Wednesday, October 07, 2009

JavaScript Note: Towards Building Client-Only App

I am working on a project now where I hope to utilize JavaScript to perform some math calculation in place. Since the project will involve rather complex computation I want to avoid a round-trip to/from a server each time a user changes a value in a table cell. It would be nice the results are computed right in the browser.

I am actually new to JavaScript and up to this point I did pretty much everything on the server side, mainly using ASP.NET That's great but now AJAX and real-time (looking) page updates are quite a norm. So I am going to jot down some of the stuff that I need to pick up on this page so that I can refer them back.

Example of How JavaScript Form Can Compute and Display Standard Deviations

My first stop was to figure out how to use JavaScript to compute a standard deviation on a form page. This site contains the equation and a very straight-forward form that does that computation. My app will have significantly more complex equations but basically the idea is the same.

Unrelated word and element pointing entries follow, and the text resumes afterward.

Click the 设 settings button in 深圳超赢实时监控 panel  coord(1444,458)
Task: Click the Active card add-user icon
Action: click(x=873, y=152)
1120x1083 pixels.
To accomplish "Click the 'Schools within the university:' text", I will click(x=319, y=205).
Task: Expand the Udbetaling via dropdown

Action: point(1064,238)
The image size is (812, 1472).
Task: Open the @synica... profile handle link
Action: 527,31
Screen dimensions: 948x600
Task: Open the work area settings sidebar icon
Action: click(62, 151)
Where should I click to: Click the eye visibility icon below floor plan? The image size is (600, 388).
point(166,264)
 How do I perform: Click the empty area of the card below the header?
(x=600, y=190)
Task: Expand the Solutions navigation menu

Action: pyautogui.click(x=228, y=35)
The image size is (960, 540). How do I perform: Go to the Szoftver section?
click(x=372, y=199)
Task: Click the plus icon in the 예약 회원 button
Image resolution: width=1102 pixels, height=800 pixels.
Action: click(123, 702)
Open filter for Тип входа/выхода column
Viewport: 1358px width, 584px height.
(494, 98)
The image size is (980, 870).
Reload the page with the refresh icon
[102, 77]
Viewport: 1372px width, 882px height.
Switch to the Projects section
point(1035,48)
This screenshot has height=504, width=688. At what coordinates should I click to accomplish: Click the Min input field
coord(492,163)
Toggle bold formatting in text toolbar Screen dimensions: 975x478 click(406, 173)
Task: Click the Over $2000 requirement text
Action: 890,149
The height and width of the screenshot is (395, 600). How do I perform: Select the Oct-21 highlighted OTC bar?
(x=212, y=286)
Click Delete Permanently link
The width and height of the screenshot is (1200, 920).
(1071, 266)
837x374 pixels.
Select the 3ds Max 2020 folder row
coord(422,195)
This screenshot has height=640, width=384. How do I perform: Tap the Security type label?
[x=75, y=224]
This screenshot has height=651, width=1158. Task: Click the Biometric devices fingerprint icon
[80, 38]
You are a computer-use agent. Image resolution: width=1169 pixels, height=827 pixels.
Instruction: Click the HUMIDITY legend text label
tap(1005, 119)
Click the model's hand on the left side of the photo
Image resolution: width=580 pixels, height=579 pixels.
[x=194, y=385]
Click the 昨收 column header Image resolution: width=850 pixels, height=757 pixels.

http://www.cs.miami.edu/~burt/learning/Math119/js-ComputeStdDev.html

After looking at this page, I have found out one drawback. All the results are displayed in the text input fields. That's OK but on an industrial-strength type app, you don't want confuse users what's input and what the output, so I need to directly output the result into some text in the page. So how would I do that....?

How To Dynamically Generate Contents or Alter The Page Content To Display Results

This is done through W3C DOM Level 1 Core built into a browser (for example Mozilla). This is described at this page with a lot of examples:

https://developer.mozilla.org/en/Using_the_W3C_DOM_Level_1_Core

OK, so I Now Know How To Dynamically Alter The Page, How Can I "Push" Parameters to Functions or some Raw Data

This is where JavaScript should be able to access a remote Data via Web Service or XML... That'e next on my list of things to research.